ABC transporters including MRP2, MDR1 and BCRP play a major role in tissue defense. Epidemiological and experimental studies suggest a cytoprotective role of estrogens in intestine, though the mechanism remains poorly understood. We evaluated whether pharmacologic concentrations of ethynylestradiol (EE, 0.05pM to 5nM), or concentrations of genistein (GNT) associated with soy ingestion (0.1–10μM), affect the expression and activity of multidrug resistance proteins MRP2, MDR1 and BCRP using Caco-2 cells, an in vitro model of intestinal epithelium. We found that incubation with 5pM EE and 1μM GNT for 48h increased expression and activity of both MRP2 and MDR1. Estrogens did not affect expression of BCRP protein at any concentration studied. Irrespective of the estrogen tested, up-regulation of MDR1 and MRP2 protein was accompanied by increased levels of MDR1 mRNA, whereas MRP2 mRNA remained unchanged. Cytotoxicity assays demonstrated association of MRP2 and MDR1 up-regulation with increased resistance to cell death induced by 1-chloro-2,4-dinitrobenzene, an MRP2 substrate precursor, and by paraquat, an MDR1 substrate.

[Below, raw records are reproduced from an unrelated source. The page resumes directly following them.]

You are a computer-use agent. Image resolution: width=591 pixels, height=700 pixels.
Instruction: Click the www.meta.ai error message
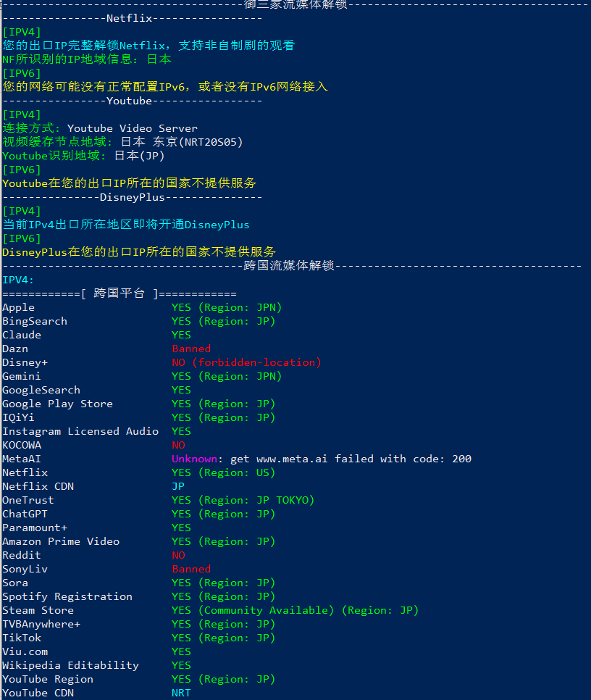[351, 459]
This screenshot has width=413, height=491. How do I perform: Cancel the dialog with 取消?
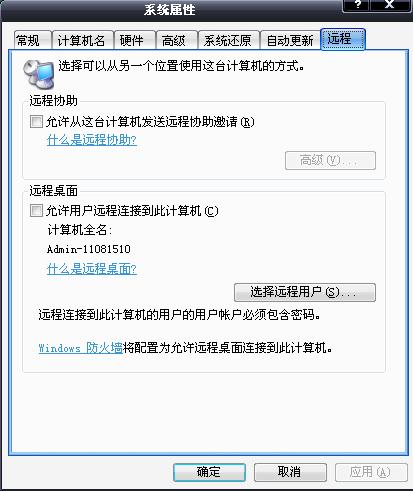pos(290,472)
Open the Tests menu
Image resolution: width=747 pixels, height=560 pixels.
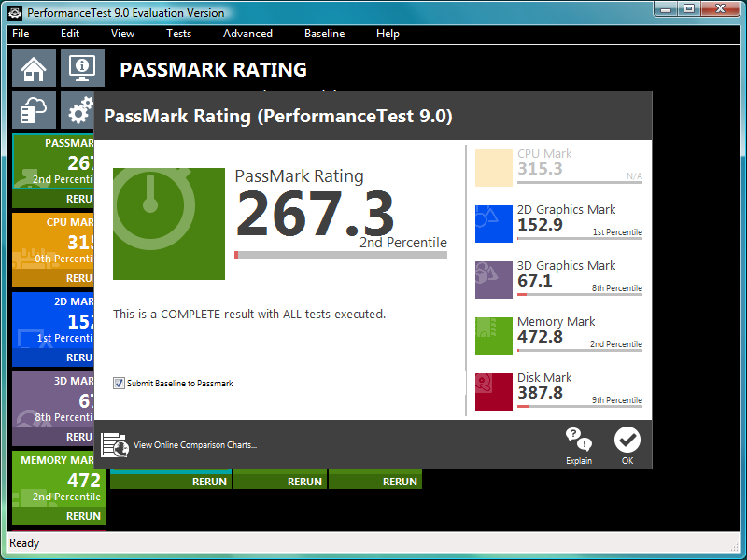coord(178,34)
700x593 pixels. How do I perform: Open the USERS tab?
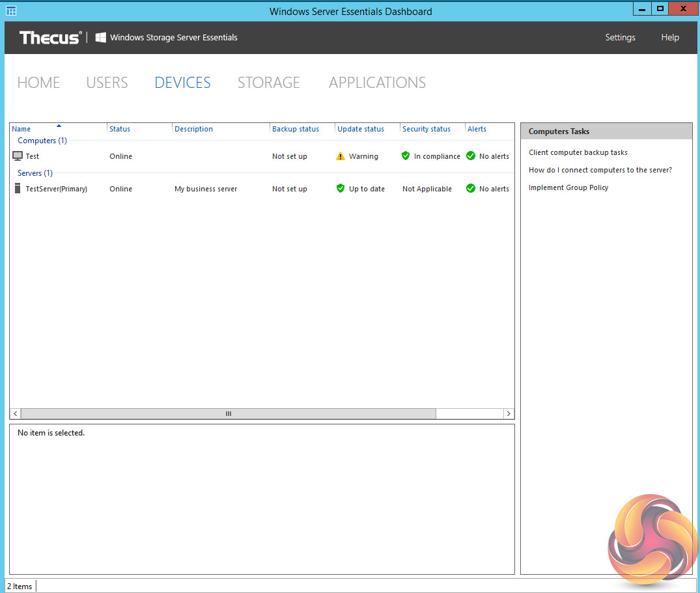(107, 83)
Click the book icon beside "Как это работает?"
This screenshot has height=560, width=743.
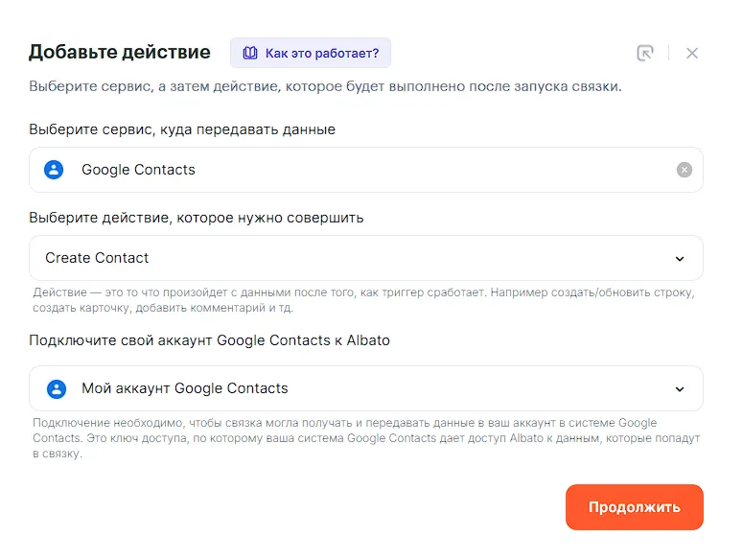(x=250, y=53)
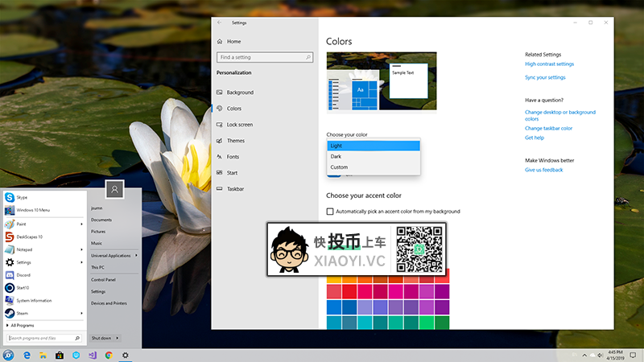644x362 pixels.
Task: Open All Programs in the Start menu
Action: (x=23, y=325)
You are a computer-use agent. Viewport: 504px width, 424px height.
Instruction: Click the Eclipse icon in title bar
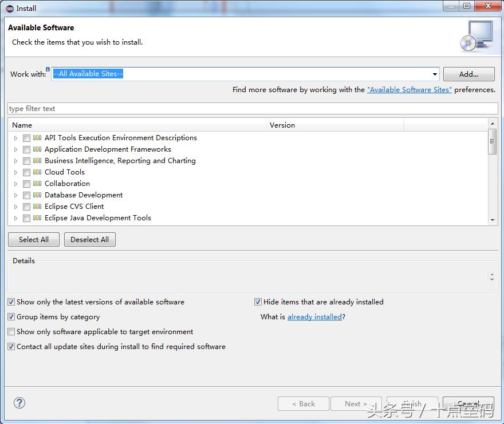click(10, 8)
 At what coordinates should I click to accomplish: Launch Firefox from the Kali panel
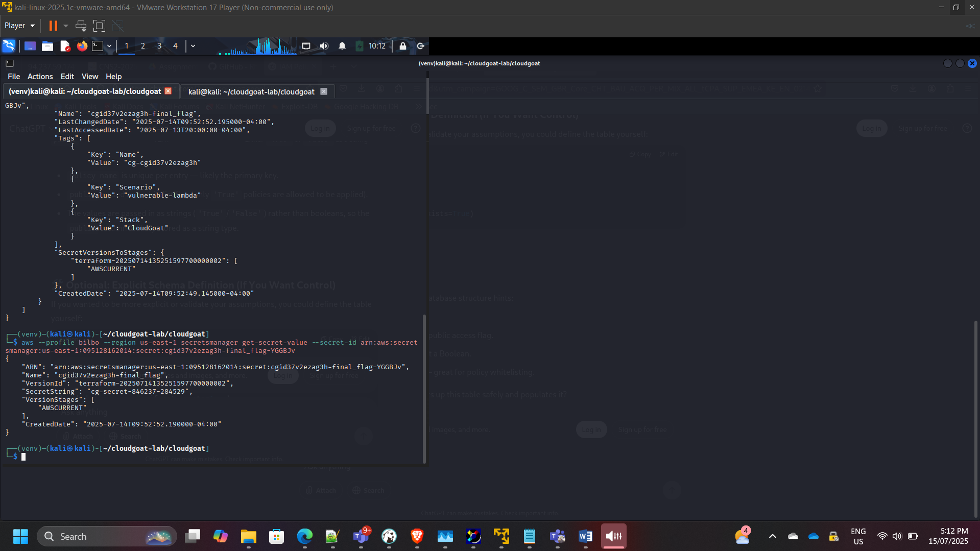click(82, 46)
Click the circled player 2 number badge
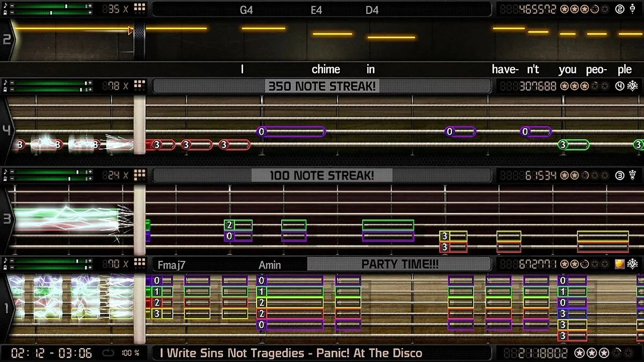 pyautogui.click(x=620, y=9)
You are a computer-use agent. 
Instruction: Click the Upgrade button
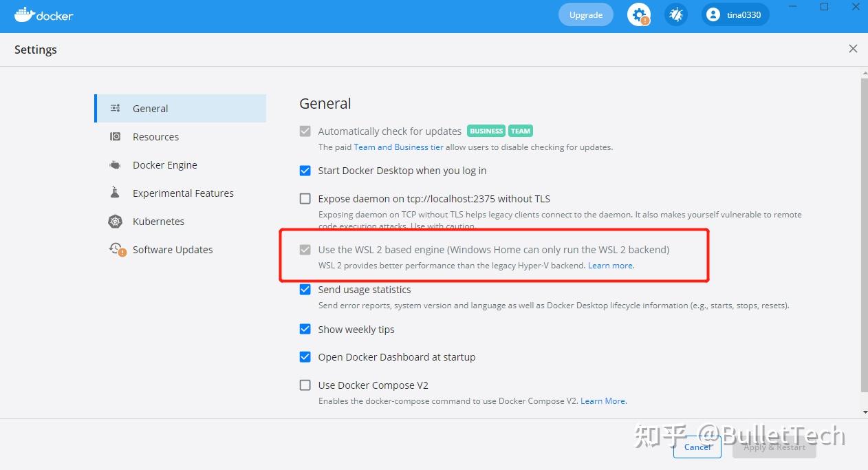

Experiments using an estrogen receptor (ER) antagonist implicate ER participation in MRP2 and MDR1 regulation. GNT but not EE increased the expression of ERβ, the most abundant form in human intestine and in Caco-2 cells, which could lead in turn to increased sensitivity to estrogens. We conclude that specific concentrations of estrogens can confer resistance against cytotoxicity in Caco-2 cells, due in part to positive modulation of ABC transporters involved in extrusion of their toxic substrates. Although extrapolation of these results to the in vivo situation must be cautiously done, the data could explain tentatively the cytoprotective role of estrogens against chemical injury in intestine.